French biologist (1957–2016)

Isabelle Olivieri (9 March 1957 – 10 December 2016) was a French agricultural engineer and biologist, specialising in the evolutionary sciences, particularly genetics and population biology. She developed mathematical modelling for demographic and evolutionary processes, evolutionary interpretations based on molecular phylogenetics, the evolutionary biology of invasions, biodiversity conservation, life cycles, and speciation. She is one of 72 women whose names have been proposed to be added to the Eiffel Tower.

== Early life and education ==
Isabelle Olivieri was born on 9 March in Montoire-sur-le-Loir. In 1979, she undertook a DAA master's internship at the Institut national de la recherche agronomique (INRA) in Antibes. In 1980, she wrote her thesis on Mediterranean thistles, (an invasive species in Australia) at the CSIRO Centre in Montpellier, one of the Australian Commonwealth Scientific and Industrial Research Organisation's bases in France. In 1982 she qualified as a Doctor of Engineering from INAPG and as a Doctor of Science from Montpellier-2 University in 1987.

== Career ==
1980, Olivieri began work as an agricultural engineer at the Paris-Grignon National Agronomic Institute, AgroParisTech. In 1983 she undertook postdoctoral work at Paul Ehrlich's laboratory at Stanford University in California. In 1984 she returned to France and worked as a researcher in genetics and plant breeding at the Institut national de la recherche agronomique (INRA) in Montpellier.
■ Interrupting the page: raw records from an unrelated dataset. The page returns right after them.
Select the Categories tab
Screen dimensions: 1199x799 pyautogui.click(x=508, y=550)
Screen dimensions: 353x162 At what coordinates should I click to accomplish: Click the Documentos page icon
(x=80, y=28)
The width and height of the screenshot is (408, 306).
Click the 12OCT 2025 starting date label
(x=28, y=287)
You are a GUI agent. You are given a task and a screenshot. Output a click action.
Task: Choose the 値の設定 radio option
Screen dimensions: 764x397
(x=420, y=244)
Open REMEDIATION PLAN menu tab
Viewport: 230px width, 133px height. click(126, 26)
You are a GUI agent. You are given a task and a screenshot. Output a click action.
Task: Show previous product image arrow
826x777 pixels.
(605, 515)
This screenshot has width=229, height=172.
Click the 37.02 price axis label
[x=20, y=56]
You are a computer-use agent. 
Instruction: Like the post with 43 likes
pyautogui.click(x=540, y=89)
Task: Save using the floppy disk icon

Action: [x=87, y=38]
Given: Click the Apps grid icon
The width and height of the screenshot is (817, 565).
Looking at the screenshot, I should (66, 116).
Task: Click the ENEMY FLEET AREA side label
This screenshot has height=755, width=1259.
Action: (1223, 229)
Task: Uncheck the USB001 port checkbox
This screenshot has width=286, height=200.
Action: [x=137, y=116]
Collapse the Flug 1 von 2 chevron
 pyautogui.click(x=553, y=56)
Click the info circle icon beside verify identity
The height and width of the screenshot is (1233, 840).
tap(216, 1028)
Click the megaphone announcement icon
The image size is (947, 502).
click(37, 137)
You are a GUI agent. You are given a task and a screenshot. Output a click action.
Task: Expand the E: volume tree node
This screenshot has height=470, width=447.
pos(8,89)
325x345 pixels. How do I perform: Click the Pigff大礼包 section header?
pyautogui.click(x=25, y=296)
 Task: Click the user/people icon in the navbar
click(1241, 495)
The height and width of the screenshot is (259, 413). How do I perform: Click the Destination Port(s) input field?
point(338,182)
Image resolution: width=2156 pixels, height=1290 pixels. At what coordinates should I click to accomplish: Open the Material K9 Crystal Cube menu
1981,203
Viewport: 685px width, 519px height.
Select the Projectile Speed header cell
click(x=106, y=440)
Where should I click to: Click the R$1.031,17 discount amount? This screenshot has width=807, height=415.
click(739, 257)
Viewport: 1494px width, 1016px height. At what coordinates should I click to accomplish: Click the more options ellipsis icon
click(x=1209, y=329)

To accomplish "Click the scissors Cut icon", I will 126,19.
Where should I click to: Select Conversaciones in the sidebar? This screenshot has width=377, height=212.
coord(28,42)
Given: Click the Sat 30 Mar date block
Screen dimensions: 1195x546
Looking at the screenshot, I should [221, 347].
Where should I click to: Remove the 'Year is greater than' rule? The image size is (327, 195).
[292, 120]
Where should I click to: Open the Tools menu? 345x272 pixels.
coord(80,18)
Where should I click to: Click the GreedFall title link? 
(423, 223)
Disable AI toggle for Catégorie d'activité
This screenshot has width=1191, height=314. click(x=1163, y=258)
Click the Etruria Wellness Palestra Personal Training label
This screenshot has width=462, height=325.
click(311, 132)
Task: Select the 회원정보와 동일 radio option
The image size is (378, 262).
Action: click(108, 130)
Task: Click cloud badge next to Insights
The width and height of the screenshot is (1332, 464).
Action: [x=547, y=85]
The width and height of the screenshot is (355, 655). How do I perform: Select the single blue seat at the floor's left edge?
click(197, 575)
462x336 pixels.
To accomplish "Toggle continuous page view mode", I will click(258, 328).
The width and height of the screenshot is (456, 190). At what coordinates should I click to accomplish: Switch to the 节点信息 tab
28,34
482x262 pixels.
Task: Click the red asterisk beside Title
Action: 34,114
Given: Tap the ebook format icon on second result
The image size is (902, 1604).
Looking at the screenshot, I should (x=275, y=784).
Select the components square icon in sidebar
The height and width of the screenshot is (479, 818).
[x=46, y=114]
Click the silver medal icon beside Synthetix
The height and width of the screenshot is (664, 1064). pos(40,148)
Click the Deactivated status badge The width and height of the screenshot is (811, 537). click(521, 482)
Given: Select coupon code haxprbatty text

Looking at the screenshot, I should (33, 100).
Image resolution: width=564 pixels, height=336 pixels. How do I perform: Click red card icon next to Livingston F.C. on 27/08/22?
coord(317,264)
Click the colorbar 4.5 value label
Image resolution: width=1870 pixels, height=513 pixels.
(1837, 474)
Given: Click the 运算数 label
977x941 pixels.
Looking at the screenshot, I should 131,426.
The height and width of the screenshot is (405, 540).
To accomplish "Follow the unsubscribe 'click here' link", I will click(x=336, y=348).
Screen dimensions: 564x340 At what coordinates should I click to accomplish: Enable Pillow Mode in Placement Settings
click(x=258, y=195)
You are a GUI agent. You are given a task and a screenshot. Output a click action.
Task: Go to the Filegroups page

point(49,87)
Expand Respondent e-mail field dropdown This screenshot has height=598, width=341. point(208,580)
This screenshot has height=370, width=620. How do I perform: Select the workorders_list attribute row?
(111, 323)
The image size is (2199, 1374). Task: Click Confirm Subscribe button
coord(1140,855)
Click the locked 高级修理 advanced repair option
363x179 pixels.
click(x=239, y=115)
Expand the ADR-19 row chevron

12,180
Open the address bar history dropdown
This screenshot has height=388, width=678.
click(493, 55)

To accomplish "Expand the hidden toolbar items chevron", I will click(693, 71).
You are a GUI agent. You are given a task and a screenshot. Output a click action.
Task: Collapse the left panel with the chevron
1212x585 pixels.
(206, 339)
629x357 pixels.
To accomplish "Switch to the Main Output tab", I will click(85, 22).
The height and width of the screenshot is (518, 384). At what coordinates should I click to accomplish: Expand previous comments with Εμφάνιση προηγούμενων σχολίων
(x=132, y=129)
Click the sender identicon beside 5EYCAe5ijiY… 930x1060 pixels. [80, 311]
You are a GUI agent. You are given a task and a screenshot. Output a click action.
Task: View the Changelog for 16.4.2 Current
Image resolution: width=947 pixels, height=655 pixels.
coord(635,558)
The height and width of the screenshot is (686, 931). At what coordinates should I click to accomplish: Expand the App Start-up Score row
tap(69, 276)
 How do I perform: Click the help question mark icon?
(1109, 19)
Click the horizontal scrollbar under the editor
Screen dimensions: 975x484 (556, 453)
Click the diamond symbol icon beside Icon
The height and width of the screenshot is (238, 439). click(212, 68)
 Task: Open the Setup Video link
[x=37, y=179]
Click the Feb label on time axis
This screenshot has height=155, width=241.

In 1993, Olivieri was appointed as the first professor of population genetics at the University of Montpellier. She taught on formal genetics and population genetics, theoretical biology, population biology applied to conservation and biodiversity management. Her research focused on genetics and evolutionary ecology of metapopulations, plant-insect interactions, biological control, conservation biology and biodiversity, evolution and consequences of dispersal, local selection, and speciation. She developed a mathematical modelling approach to demographic and evolutionary processes, evolutionary interpretations based on molecular phylogenetics, evolutionary biology of invasions, biodiversity conservation, life cycles, and speciation.

In 2004 Olivieir was elected vice-president of the European Society for Evolutionary Biology, and became President of ESEB in 2007. She was elected vice-president of the American Society for the Study of Evolution the same year.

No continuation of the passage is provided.